Anträge zum Erhalt des Open-Skies-Vertrags

Die Koalitionsfraktionen von CDU/CSU und SPD treten für den Erhalt des Vertrags über den Offenen Himmel (Open Skies) ein. Der Vertrag sei das einzige verbliebene, rechtlich verbindliche Instrument der Vertrauensbildung als Teil der konventionellen Rüstungskontrolle im euro-atlantischen Raum, argumentieren die Abgeordneten in einem Antrag (19/23946), der am Freitag im Plenum mit den Stimmen von CDU/CSU, SPD, AfD und FDP angenommen wurde., die Linke enthielt sich, die Grünen stimmten dagegen. Das Abkommen ermögliche den 34 Vertragsstaaten in Europa und Nordamerika gemeinsame Beobachtungsflüge über das gesamte Gebiet aller Vertragsstaaten - von Vancouver bis Wladiwostok.

Die Abgeordneten fordern die Bundesregierung unter anderem auf, den vertrauensbildenden Charakter und die Bedeutung des Vertrags für die euroatlantische Sicherheitsarchitektur zu unterstreichen. Russland solle zu vollständiger Umsetzung des Vertrags bewegt werden und "bisherige Implementierungsdefizite", insbesondere mit Blick auf Kaliningrad, umgehend beheben. Außerdem soll die Bundesregierung darauf hinwirken, dass die Vereinigten Staaten als "ursprünglicher Impulsgeber und entscheidende Vertragspartei" weiterhin Teil des Vertrags bleiben und ihre Ausstiegsentscheidung vom Mai 2020 revidieren.

Keine Mehrheiten fanden hingegen die Anträge der Fraktionen Die Linke und Bündnis 90/Die Grünen (19/19487,19/20788). Die Linke hatte die Bundesregierung aufgefordert, klarzustellen, "dass im Falle eines Austritts der USA weiterhin russische Beobachtungsflüge über der Bundesrepublik, und damit auch über US-amerikanische Stützpunkte in Deutschland, stattfinden dürfen". Die Grünen sehen die Bundesregierung in der Pflicht, sich für den Erhalt des Vertrags einzusetzen und bei einem Rückzug der USA dafür zu sorgen, dass die verbliebenen Teilnehmer den Vertrag weiter nutzen. Sichergestellt werden sollte dann, dass es keine Weitergabe der gewonnenen Informationen im Rahmen von Open-Skies-Flügen an Nichtmitglieder des Vertrags gibt.

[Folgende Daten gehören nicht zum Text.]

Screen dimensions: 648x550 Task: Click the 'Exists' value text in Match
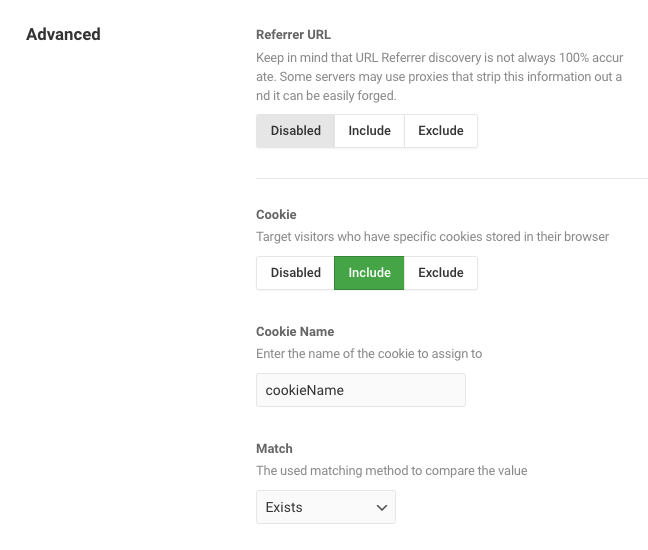(x=284, y=507)
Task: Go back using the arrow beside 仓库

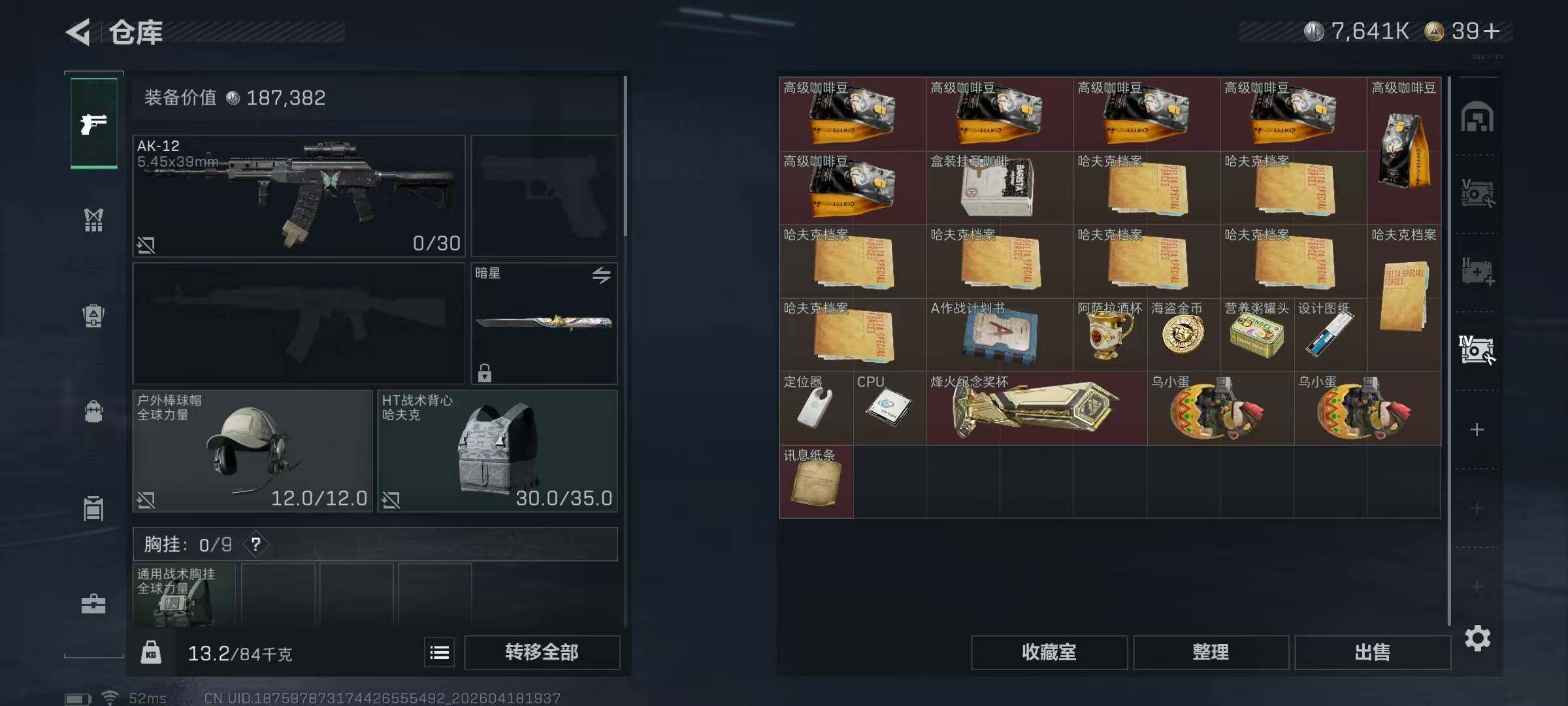Action: click(x=78, y=32)
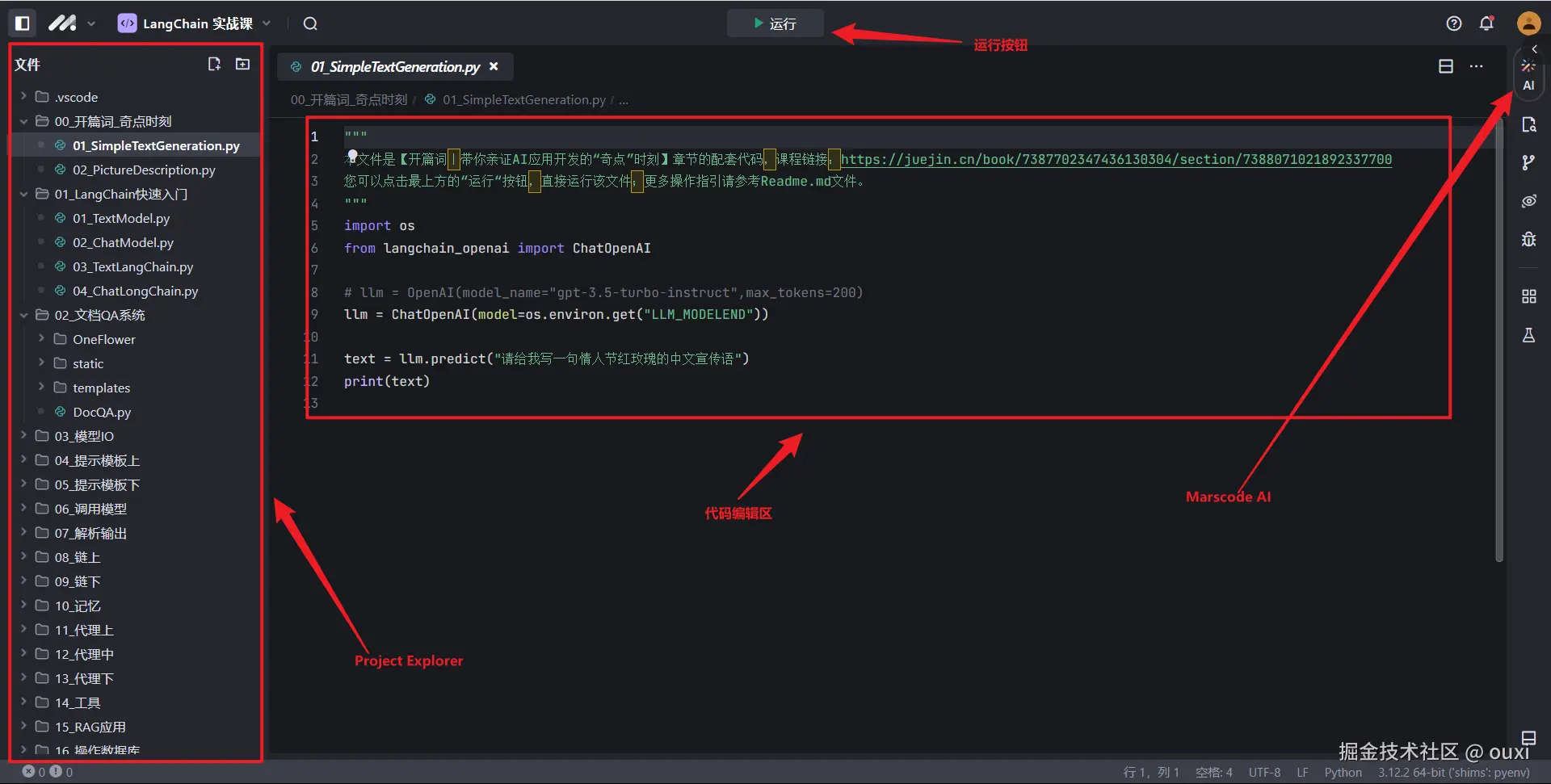
Task: Open 02_PictureDescription.py in file tree
Action: click(x=144, y=170)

Der Vertrag über den Offenen Himmel ist nach Angaben des Auswärtigen Amtes 1992 von ursprünglich 27 Staaten der Nato und des ehemaligen Warschauer Pakts unterzeichnet worden und 2002 verbindlich in Kraft getreten. Er gibt jedem Vertragsstaat das Recht, jährlich eine bestimmte Anzahl vereinbarter Beobachtungsflüge über dem Staatsgebiet anderer Vertragsstaaten durchzuführen. Dabei kommen Sensoren für Foto- und Videoaufnahmen zum Einsatz, zunehmend auch digital.